Re: Multi-entry indexes (with a view to XPath queries)

From: Tom Lane <tgl(at)sss(dot)pgh(dot)pa(dot)us>
To: "John Gray" <jgray(at)beansindustry(dot)co(dot)uk>
Cc: pgsql-hackers(at)postgresql(dot)org
Subject: Re: Multi-entry indexes (with a view to XPath queries)
Date: 2001-06-25 20:48:52
Message-ID: 28692.993502132@sss.pgh.pa.us
Views: Raw Message | Whole Thread | Download mbox | Resend email
Thread:
Lists: pgsql-hackers

"John Gray" <jgray(at)beansindustry(dot)co(dot)uk> writes:
> Firstly, I appreciate this may be a hare-brained scheme, but I've been
> thinking about indexes in which the tuple pointer is not unique.

It sounds pretty hare-brained to me all right ;-).

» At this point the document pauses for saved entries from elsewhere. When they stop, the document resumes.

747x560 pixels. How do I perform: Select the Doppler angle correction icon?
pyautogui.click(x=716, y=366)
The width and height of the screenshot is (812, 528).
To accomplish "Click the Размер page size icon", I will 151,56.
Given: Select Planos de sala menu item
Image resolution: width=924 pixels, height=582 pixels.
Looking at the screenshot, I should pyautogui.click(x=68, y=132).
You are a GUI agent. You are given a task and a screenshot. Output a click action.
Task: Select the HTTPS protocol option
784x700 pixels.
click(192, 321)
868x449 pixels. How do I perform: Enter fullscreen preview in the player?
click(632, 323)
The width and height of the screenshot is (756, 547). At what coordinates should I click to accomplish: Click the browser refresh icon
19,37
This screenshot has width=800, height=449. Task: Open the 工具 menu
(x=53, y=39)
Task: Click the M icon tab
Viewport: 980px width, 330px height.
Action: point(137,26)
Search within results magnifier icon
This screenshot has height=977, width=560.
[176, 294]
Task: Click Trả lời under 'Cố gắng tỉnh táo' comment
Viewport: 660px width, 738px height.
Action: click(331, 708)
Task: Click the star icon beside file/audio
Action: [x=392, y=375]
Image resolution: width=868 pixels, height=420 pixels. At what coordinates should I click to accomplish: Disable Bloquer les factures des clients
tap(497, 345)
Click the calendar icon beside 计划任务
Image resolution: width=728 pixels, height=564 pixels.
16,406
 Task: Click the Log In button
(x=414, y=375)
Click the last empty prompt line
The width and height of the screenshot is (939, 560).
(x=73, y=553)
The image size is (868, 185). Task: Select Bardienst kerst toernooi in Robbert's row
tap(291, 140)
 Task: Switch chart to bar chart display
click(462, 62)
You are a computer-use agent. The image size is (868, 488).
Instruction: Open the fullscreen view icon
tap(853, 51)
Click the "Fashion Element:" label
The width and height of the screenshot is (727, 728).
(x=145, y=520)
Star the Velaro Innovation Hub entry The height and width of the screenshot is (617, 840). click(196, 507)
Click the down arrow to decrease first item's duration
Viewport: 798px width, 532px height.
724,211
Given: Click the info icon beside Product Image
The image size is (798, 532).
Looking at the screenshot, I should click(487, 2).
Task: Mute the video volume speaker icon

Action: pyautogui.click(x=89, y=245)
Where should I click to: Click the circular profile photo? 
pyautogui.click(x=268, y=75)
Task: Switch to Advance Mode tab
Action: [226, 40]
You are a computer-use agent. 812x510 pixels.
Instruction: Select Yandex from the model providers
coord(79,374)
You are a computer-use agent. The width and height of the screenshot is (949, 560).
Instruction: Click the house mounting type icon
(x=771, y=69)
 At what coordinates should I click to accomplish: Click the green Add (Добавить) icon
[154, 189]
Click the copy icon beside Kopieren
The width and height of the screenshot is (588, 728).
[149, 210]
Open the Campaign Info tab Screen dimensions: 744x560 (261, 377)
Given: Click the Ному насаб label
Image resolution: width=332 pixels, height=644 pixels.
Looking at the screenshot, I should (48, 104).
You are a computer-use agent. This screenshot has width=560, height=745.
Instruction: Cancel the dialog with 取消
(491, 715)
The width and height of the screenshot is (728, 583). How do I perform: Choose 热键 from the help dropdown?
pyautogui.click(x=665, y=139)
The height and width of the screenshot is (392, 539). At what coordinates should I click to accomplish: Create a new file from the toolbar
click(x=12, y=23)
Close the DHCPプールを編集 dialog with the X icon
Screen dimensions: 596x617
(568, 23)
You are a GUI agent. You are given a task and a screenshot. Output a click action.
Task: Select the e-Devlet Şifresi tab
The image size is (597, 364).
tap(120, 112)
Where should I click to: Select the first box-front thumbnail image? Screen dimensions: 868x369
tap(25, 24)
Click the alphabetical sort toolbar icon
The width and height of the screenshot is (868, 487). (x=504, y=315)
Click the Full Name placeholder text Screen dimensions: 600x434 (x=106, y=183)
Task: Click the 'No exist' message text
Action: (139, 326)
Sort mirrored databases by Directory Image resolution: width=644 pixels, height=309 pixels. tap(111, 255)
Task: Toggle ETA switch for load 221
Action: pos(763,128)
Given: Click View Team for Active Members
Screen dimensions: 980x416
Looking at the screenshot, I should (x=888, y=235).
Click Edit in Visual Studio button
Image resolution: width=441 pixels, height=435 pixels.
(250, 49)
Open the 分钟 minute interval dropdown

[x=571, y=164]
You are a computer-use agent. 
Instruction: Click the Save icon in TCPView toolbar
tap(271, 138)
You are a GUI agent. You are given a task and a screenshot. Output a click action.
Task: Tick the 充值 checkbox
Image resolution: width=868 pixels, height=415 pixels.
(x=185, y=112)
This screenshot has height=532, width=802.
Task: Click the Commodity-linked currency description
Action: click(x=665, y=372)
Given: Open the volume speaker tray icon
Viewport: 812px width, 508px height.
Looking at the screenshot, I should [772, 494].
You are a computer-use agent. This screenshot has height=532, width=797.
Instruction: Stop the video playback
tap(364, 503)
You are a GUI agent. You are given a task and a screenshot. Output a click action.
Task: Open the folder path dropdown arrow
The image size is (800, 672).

What's wrong with
the normal approach of one index tuple per heap tuple, ie, multiple
index tuples with the same key? It seems to me that your idea will just
make index maintenance a lot more difficult. For example, what happens
when one of the referenced rows is deleted? We'd have to actually
change, not just remove, the index tuple, since it'd also be pointing at
undeleted rows. That'll create a whole bunch of concurrency problems.

> Obviously I need to write a basic XML parser that can support such an
> xpath function, but it would also be good to index by the results of that
> function-i.e. to have an index containing feature type values. As each
> document could have any number of these instances, the number of index
> tuples would differ from the number of heap tuples.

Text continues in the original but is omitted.